I sat on a rock and John lay down in the warm sand, propping himself up on his elbow so he could look out at the water with his binoculars.

“We would drink orange juice and gin–he called them orange blossoms.  When we came down from Boston we would stop at the Howard Johnson parking lot for our first drink.  And then we would pull in here for a drink to celebrate having arrived.”

“His house spilled over with a wildness its walls couldn’t contain.”

He shook his head.

“People were much freer in those days,” he said.  “In their conversation.  In their insults of each other.  Every way.  They weren’t so sensitive about everything.  So tightened up the way people are these days.”

I asked John if Conrad had helped loosen him up.

“Well, of course.  You see he was a poet, and the way he acted was like a poet.  I had never encountered a creature like him.  You know my family was very proper, very New England, and they were always scared of such things.  They thought you shouldn’t express yourself too loudly and you shouldn’t mention anything to do with your emotions because somehow the roof would fall in.

“Conrad wasn’t like that of course.  Deep down he was very shy–and so he acted truculent and obnoxious at times because he was shy.  But he was very generous to young writers like me.  He was also friends with the writer Malcolm Lowry, and they got drunk as skunks together.  It was all a very dizzying experience.  It was dizzying being with Aiken anyway.  First of all he had a constant obsession with the idea of ‘consciousness.’  I never quite understood what he meant by it to begin with, but he was always probing into this greater ‘consciousness.’  Even when he got drunk at night.”

John laughed out loud.

“At the end of one drunken night I said: ‘I suppose what you’re trying to do is forget everything and join the eternal dream.’  And Conrad said ‘That’s quite right.'”

John and Me at the Herring Run

* * *

A quick footnote to this piece.  Students in my creative nonfiction class will rightly ask, “What’s the deal with all the dialogue?”  And: “Did you ‘recreate’ it?”

Nope.  The answer is simpler than that.  Like Nixon before me, I have a love of the tape recorder.  During the late nineties and early 2000s, I recorded many of my encounters with John.  I was less sneaky than Tricky Dick and simply asked John if it was okay.  At first we might have had a minute or two of self-consciousness, but soon enough we carried on as if the recorder wasn’t there.
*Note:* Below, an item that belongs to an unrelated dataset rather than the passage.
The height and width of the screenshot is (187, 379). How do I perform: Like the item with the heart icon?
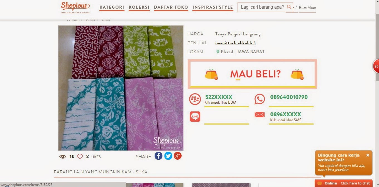80,157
Some of the scenes above have been recycled from the book that grew out of my encounters with John, The Prophet of Dry Hill.  I thought it was worth reviving them to aid my current purpose and situation.

  1. Liz writes:

    I live in Aiken’s house, Dave. It’s still appreciates good parties and your photo of the Aikens and the Hays hangs in the old kitchen! Please come by next time you are in town and we can share a martini!

    • Dave writes:

      Well, we are here right now…until tomorrow. Would love to peek inside the house!

      • Liz writes:

        I was at work til just an hour or so ago. The house is a terrible mess, right now. But call me at 385-3050 and we can all share a glass of wine! If not this time, definitely next time!

  2. Valerie Lane writes:

    I have your book on my bookshelf and will now read it. Thank you Dave!

  3. Eric Taubert writes:

    Cape Cod imprints itself deeply on young minds.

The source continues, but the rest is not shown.